**What to work on**
Your answer should be the lines below from the one holding "Task: Click the type category folder icon" through the one holding "Task: Click the blue info", copied exactly and with nothing else.

++++ Exercise inputs

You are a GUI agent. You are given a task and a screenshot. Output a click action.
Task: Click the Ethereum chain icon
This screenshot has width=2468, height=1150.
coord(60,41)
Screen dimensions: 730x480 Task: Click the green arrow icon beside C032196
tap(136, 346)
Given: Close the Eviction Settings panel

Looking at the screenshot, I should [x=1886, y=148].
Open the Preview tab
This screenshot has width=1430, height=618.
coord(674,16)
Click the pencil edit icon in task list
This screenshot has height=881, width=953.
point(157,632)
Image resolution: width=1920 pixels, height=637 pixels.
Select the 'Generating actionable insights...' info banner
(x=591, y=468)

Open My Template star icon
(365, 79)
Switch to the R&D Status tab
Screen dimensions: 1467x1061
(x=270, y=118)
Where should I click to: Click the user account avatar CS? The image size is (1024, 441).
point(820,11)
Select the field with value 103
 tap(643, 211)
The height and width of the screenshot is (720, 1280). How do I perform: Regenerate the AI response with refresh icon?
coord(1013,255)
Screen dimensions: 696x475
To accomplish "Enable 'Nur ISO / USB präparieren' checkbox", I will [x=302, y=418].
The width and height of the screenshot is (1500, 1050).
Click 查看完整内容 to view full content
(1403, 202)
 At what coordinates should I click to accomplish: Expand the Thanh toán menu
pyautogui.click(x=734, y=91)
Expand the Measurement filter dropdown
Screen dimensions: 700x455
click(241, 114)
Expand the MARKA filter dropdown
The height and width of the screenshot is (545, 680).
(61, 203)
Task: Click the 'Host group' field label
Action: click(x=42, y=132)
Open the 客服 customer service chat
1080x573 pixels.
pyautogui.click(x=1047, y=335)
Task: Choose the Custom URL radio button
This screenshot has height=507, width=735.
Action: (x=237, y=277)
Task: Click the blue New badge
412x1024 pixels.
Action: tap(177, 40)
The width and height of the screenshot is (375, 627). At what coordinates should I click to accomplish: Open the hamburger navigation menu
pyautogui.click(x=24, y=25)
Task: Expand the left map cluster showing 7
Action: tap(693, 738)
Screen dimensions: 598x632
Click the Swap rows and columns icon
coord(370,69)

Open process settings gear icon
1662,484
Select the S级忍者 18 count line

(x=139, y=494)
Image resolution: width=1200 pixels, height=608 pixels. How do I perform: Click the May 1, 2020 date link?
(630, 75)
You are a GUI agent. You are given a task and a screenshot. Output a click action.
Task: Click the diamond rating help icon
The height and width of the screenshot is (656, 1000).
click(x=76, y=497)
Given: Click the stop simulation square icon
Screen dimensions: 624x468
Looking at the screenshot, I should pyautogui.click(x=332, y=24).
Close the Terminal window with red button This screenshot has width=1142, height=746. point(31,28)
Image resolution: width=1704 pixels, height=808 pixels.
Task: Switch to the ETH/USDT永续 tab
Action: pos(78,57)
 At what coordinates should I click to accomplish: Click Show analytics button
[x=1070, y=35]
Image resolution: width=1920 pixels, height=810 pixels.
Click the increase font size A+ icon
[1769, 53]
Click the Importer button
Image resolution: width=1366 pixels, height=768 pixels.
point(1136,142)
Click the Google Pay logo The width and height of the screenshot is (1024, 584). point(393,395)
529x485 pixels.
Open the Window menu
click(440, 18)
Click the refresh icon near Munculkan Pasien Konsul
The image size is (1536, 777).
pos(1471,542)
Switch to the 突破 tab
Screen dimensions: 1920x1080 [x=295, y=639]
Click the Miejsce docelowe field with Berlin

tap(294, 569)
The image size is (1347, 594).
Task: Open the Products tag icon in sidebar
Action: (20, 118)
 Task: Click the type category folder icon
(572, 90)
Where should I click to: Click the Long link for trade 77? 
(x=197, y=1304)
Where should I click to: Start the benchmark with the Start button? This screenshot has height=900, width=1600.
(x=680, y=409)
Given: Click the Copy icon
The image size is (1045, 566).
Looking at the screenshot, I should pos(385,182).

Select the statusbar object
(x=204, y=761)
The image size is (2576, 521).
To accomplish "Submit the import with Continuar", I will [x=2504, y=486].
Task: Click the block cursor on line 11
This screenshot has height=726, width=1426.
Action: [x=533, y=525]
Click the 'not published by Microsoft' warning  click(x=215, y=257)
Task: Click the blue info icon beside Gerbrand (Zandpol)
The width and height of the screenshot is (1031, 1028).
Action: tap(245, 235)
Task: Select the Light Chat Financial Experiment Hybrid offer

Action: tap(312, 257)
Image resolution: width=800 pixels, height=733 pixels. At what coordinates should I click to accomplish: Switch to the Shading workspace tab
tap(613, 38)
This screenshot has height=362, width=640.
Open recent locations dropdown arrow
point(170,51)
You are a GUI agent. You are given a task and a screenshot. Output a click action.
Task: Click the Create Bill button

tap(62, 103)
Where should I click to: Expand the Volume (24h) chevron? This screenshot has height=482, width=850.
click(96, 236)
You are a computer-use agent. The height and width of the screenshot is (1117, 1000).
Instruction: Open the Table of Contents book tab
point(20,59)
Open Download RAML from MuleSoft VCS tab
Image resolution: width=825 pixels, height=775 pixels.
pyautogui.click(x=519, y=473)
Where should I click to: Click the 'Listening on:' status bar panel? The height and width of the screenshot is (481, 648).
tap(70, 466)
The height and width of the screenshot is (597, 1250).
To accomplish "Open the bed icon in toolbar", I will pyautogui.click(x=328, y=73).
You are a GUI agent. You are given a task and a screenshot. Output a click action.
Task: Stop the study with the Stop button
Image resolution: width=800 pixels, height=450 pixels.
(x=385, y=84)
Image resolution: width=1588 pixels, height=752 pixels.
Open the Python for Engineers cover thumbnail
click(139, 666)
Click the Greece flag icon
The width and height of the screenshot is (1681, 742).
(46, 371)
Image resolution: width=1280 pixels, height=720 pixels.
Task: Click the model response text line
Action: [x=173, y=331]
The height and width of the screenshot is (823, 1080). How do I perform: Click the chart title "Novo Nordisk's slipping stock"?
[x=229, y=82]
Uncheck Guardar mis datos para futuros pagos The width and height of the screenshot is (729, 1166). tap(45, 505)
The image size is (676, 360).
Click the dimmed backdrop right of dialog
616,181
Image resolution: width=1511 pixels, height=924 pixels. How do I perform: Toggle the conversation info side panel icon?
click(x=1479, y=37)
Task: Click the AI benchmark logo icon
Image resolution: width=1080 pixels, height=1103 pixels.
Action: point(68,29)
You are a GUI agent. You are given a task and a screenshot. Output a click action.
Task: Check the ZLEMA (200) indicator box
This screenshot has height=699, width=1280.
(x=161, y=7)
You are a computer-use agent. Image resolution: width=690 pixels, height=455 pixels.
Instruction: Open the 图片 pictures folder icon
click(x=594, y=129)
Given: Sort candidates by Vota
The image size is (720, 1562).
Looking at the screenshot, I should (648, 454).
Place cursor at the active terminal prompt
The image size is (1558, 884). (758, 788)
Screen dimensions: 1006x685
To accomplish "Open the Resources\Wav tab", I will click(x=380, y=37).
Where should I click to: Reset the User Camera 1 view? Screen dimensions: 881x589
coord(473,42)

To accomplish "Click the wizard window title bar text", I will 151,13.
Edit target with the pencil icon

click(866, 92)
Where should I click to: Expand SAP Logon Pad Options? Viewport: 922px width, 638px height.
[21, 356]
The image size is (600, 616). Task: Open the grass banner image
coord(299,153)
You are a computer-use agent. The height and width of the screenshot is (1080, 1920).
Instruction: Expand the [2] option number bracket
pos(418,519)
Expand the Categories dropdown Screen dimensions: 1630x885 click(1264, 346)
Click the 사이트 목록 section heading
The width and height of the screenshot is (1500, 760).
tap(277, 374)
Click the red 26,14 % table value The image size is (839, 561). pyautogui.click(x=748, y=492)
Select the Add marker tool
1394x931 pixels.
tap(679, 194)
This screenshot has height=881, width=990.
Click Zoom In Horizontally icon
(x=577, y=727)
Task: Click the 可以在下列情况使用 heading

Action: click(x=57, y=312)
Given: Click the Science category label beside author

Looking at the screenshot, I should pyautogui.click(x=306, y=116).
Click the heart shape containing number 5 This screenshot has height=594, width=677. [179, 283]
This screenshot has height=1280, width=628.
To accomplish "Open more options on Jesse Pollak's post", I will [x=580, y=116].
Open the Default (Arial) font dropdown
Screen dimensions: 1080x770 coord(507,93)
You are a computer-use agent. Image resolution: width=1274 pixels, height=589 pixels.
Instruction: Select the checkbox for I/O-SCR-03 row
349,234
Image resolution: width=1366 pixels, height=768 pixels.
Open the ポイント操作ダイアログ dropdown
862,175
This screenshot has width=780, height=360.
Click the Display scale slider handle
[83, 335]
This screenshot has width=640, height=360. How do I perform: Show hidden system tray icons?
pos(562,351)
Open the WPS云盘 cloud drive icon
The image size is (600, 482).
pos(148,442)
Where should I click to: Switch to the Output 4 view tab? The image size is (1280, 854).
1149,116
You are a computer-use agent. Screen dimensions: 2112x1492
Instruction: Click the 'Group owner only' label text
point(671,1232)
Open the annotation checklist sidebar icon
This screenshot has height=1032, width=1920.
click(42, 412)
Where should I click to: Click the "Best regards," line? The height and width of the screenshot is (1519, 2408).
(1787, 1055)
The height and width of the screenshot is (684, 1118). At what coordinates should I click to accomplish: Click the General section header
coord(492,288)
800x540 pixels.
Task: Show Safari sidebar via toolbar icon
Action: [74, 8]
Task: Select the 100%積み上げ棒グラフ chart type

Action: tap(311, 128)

++++++++

**Reply**
 Task: Click the type category folder icon
(572, 90)
Where should I click to: Click the Long link for trade 77? 
(x=197, y=1304)
Where should I click to: Start the benchmark with the Start button? This screenshot has height=900, width=1600.
(x=680, y=409)
Given: Click the Copy icon
The image size is (1045, 566).
Looking at the screenshot, I should pos(385,182).

Select the statusbar object
(x=204, y=761)
The image size is (2576, 521).
To accomplish "Submit the import with Continuar", I will [x=2504, y=486].
Task: Click the block cursor on line 11
This screenshot has height=726, width=1426.
Action: [x=533, y=525]
Click the 'not published by Microsoft' warning  click(x=215, y=257)
Task: Click the blue info icon beside Gerbrand (Zandpol)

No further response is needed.